Jeanie Dubnau, 84, an assistant professor of biology at Rutgers University, told The Post that Adams’ comments about her were merely “deflection” to avoid accountability for his policies.
“The main point is that the mayor has shown he’s an enemy of all the rent stabilized tenants in New York City,” she said.
“You know, Mayor Adams is a landlord stooge and the enemy of tenants in New York City. He gets millions of dollars from real estate. That’s the main issue here.”
During a townhall in at the Gregorio Luperon High School for Science and Mathematics in Washington Heights, Dubnau interrupted Mayor Adams and accused him of responsibility for the Rent Guidelines Board voting to allow landlords to hike rent on rent-stabilized apartments up to 6 percent.
When Adams insisted he “does not control the [Rent] Guidelines Board,” Dubnau didn’t back down and shouted while vigorously pointing that he’d previously voiced his support for the rent increases.
Evidently perturbed, Adams responded calmly “First, if you’re going to ask a question, don’t point at me, and don’t be disrespectful to me.”
“I’m the mayor of this city and treat me with the respect that would deserve to be treated. I’m speaking to you as an adult.
“Don’t stand in front like you treated someone that’s on the plantation that you own.”
Adams’ response was initially met with applause, but they became muted after his plantation owner comment.
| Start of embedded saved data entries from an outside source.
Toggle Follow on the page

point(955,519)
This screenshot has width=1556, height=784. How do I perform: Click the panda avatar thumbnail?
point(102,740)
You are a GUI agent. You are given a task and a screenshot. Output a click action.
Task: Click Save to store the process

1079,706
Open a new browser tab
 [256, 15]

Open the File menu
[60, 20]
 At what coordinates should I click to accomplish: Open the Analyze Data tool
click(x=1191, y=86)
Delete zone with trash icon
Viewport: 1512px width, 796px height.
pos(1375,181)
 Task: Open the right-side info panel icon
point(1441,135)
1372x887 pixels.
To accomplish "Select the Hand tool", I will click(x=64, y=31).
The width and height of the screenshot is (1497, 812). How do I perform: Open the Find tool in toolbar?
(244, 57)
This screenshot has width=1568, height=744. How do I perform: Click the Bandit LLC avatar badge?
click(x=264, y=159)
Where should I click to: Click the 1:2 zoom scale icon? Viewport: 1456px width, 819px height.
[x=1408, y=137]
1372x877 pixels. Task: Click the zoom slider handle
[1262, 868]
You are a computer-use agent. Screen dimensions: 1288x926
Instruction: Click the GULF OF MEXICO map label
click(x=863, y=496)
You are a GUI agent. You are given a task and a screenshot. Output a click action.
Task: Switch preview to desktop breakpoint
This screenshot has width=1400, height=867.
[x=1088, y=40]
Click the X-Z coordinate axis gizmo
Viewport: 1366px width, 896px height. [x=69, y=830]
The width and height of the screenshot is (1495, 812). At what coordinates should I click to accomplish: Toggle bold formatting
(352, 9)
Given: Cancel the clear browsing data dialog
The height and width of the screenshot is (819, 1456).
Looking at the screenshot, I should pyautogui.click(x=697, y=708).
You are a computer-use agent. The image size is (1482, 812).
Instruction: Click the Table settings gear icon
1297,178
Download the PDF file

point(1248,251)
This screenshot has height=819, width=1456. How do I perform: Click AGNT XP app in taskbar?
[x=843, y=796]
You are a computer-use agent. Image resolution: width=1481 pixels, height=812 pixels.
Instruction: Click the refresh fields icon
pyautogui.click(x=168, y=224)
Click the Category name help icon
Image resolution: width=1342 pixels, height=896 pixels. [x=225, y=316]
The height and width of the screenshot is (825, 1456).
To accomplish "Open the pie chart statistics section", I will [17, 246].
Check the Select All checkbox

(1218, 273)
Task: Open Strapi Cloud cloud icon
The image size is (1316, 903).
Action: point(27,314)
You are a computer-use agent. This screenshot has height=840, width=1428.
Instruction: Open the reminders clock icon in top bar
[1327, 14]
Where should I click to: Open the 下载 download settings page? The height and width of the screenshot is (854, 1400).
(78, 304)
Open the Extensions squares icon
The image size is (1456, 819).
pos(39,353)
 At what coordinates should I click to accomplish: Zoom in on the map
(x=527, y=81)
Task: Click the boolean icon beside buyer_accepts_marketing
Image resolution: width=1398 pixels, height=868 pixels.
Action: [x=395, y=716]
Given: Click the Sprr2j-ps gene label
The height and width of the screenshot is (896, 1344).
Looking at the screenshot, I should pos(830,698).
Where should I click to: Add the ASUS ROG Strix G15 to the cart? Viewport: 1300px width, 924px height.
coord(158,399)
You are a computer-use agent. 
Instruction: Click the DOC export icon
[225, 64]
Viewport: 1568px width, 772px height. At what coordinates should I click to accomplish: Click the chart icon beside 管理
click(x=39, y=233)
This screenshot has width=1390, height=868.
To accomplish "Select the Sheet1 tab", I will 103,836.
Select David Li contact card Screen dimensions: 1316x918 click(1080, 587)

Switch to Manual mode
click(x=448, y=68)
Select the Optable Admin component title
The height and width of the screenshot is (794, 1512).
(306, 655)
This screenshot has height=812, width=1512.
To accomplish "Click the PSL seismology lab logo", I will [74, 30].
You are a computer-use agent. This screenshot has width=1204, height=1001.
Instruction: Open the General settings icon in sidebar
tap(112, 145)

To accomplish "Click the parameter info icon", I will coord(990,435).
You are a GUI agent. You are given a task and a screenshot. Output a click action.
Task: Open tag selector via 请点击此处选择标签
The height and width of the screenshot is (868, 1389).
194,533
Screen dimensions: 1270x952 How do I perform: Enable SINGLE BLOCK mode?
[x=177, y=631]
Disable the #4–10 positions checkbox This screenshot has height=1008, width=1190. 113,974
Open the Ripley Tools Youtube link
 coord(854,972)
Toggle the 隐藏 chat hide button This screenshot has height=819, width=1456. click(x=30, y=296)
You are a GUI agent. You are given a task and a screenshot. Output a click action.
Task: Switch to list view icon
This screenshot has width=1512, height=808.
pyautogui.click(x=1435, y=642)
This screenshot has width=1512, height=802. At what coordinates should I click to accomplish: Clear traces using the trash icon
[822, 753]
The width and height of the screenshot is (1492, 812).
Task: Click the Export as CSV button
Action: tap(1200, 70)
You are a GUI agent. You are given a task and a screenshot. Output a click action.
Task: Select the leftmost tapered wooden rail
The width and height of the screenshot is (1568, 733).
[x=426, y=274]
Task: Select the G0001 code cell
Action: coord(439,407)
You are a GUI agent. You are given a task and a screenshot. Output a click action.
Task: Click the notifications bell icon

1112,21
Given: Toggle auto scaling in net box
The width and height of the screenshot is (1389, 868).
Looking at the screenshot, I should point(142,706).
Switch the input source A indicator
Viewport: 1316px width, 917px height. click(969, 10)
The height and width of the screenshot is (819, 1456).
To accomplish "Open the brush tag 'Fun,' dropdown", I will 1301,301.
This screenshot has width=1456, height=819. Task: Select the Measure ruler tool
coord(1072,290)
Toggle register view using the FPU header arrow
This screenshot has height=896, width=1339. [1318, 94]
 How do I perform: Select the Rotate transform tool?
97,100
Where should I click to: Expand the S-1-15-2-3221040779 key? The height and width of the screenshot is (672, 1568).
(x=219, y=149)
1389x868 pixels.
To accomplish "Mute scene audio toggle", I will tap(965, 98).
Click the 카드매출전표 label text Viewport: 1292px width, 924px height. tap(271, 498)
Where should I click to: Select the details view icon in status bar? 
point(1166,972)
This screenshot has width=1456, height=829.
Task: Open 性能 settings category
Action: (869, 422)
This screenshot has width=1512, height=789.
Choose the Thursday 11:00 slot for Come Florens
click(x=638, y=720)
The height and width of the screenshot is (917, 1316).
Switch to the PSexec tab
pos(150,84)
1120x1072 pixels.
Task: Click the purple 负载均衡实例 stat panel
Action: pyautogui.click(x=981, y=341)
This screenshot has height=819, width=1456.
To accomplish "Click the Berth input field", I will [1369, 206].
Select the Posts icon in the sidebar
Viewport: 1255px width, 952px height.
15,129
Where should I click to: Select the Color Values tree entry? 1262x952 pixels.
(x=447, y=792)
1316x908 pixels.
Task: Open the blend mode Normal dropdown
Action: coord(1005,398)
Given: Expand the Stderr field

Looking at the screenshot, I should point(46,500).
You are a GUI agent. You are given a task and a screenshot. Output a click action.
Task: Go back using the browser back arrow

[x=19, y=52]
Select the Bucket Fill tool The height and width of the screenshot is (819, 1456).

Dubnau told The Post she wasn’t falling for the Mayor’s tactics.
“He didn’t have an answer,” she said.
“That was just a deflection that’s all, because he doesn’t have any answers. He doesn’t have any answers. He can’t answer me so it’s a deflection.”
“He probably is aware how the entire tenant population and many working class people have turned against him with time.”
“When he first answered he said something about his own tenants. He’s a landlord himself. He said ‘Oh, I don’t raise the rent on my own tenants.’ Who cares about his own personal tenants? He’s raising the rents on thousands and thousands of people in New York City.”
Dubnau has been a volunteer tenant organizer since 1960, and is currently the chairwoman of Riverside Edgecombe Neighborhood Association, and Adams isn’t the only NYC mayor Dubnau has publicly taken to task.
During a 2015 townhall in Washington Heights, Dubnau laid-into Mayor Bill de Blasio over affordable housing initiatives using market-rate developments she said were gentrifying the neighborhood and closing down stores along Broadway.
“I understand that you want to do the best thing. You want to build affordable housing, but a lot of us are very worried about your plans.” She said in exchange The New York Times characterized as “sharp” assailment.
After Wednesday’s exchange with Adams, Dubnau told The Post she would continue to call out the mayor “as much as I can.”
“The reason I went was because I thought we’d have the opportunity to speak which we did not, because the meeting was completely controlled by his people. And that’s why I had to stand up and spontaneously speak. We weren’t being called on. It was a person chosen by his people at each table who were going to speak.”
Dubnau was born in Belgium shortly after her parents fled the terrors of the Nazi regime in Germany.
After hiding out in Belgium throughout World War II, Dubnau and her parents emigrated to New York City where she has resided ever since.
A spokesperson for Adams, Fabien Levy, stood by the Mayors’ comments at the townhall when contacted by The Post.
“The mayor’s comments are the mayor’s comments. We stand by the mayor’s comments,” he said.